** ТЕКСТ ДЛЯ ЧТЕНИЯ **

Имя Белова вводит нас сразу в сферу новых омских группировок и «интриг». Белов – это тоже «злой гений Сибири», с его именем связаны «германофильские» тенденции – так утверждает Гинс[36]. (Не было ли здесь простой, довольно обычной в то время игры на фамилии – настоящая, или прежняя, его фамилия была Виттенофф.) «Слухи и сплетни» ставили Белова в центр некоторой омской интриги. «Инстинктивно как-то многому не верю», – записывает Болдырев 20 октября.
Я отнюдь не собираюсь разбираться в клубке омских оговоров. Слишком неблагодарное это занятие. Имя Белова сейчас упоминается только как имя определенного антагониста Гайды. 21 октября Иванов-Ринов, бывший во Владивостоке и назначенный командующим Семиреченским фронтом, прислал на имя Михайлова телеграмму, в значительной степени направленную против союзников и чехов. Телеграмма, не особенно грамотная, содержала, по мнению Болдырева, много горькой правды. Иванов, между прочим, писал, что догадывается о «намерении Гайды в Омске с группой приверженных ему русских офицеров объявить диктатуру»… Это была, по выражению Иванова, какая-то «социалистическая диктатура». Мне кажется, что бывший «полицейский» довольно прозорливо проник в потаенные планы чешского кандидата в «сибирские бонапарты»[37]. Гайде была известна и телеграмма Иванова, и связь последнего с Беловым. Ясно, что их противодействие требованиям Гайды – проявление германофильских противосоюзнических тенденций. 10 ноября Гайда потребовал посылки в его распоряжение всех частей Среднесибирского корпуса. «Его предприимчивость, – рассказывает Болдырев, – пошла так далеко, что он нашел возможным подкрепить свои требования ультимативной формой, назначив 48 часов на выступление требуемых частей и такой же срок на устранение от должности нач. штаба Сибирской армии г.-м. Белова… При неисполнении грозит двинуть войска в Омск и «сделать такой порядок, что долго будут помнить» [с. 101]. Дело не ограничивалось угрозой, ибо одновременно Гайда приказал эшелонам 18‑го чешского полка, бывшим на пути в Омск, сосредоточиться к этому пункту и «быть готовым к бою». Распоряжения Гайды были сделаны совершенно самостоятельно – он не осведомил даже своего прямого начальника ген. Сырового, который, получив от Болдырева соответственную информацию, остановил продвижение войск и пытался объяснить гайдовские беззакония «потребностями фронта».
К описанному инциденту было примешано имя Колчака, который был в эти дни на Екатеринбургском фронте и прислал телеграмму Болдыреву: «С своей стороны считаю отстранение ген. Белова для пользы русского дела необходимым». Колчак, доверяя Гайде, расходясь с Ивановым-Риновым и Беловым по военным вопросам[38], совершенно не был осведомлен о закулисной стороне, тем более о характере гайдовского ультиматума и о распоряжении двигать войска на Омск. Нет абсолютно никаких данных для противоположного утверждения. Поэтому так легко Колчак изменил свой взгляд на гайдовский инцидент после разговора с Болдыревым и только настаивал на расширении своих прав как военного министра[39].

** ВЫДЕРЖКА ИЗ ДАННЫХ **

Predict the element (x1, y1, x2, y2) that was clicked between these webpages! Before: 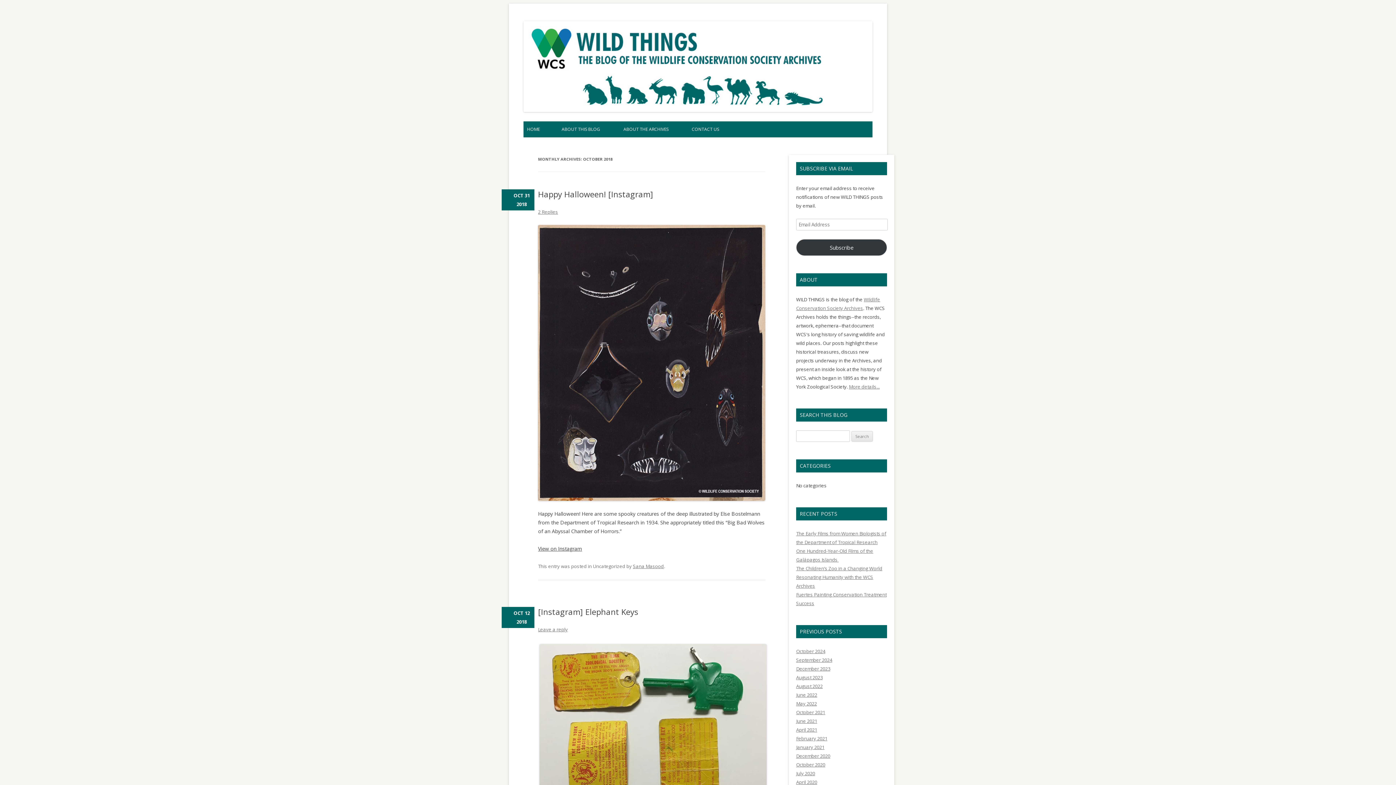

** ЗАДАНИЕ **
Воспроизведите без изменений фрагмент текста для чтения от «К описанному инциденту» до «как военного министра[39].».

** ВЫПОЛНЕННОЕ ЗАДАНИЕ **
К описанному инциденту было примешано имя Колчака, который был в эти дни на Екатеринбургском фронте и прислал телеграмму Болдыреву: «С своей стороны считаю отстранение ген. Белова для пользы русского дела необходимым». Колчак, доверяя Гайде, расходясь с Ивановым-Риновым и Беловым по военным вопросам[38], совершенно не был осведомлен о закулисной стороне, тем более о характере гайдовского ультиматума и о распоряжении двигать войска на Омск. Нет абсолютно никаких данных для противоположного утверждения. Поэтому так легко Колчак изменил свой взгляд на гайдовский инцидент после разговора с Болдыревым и только настаивал на расширении своих прав как военного министра[39].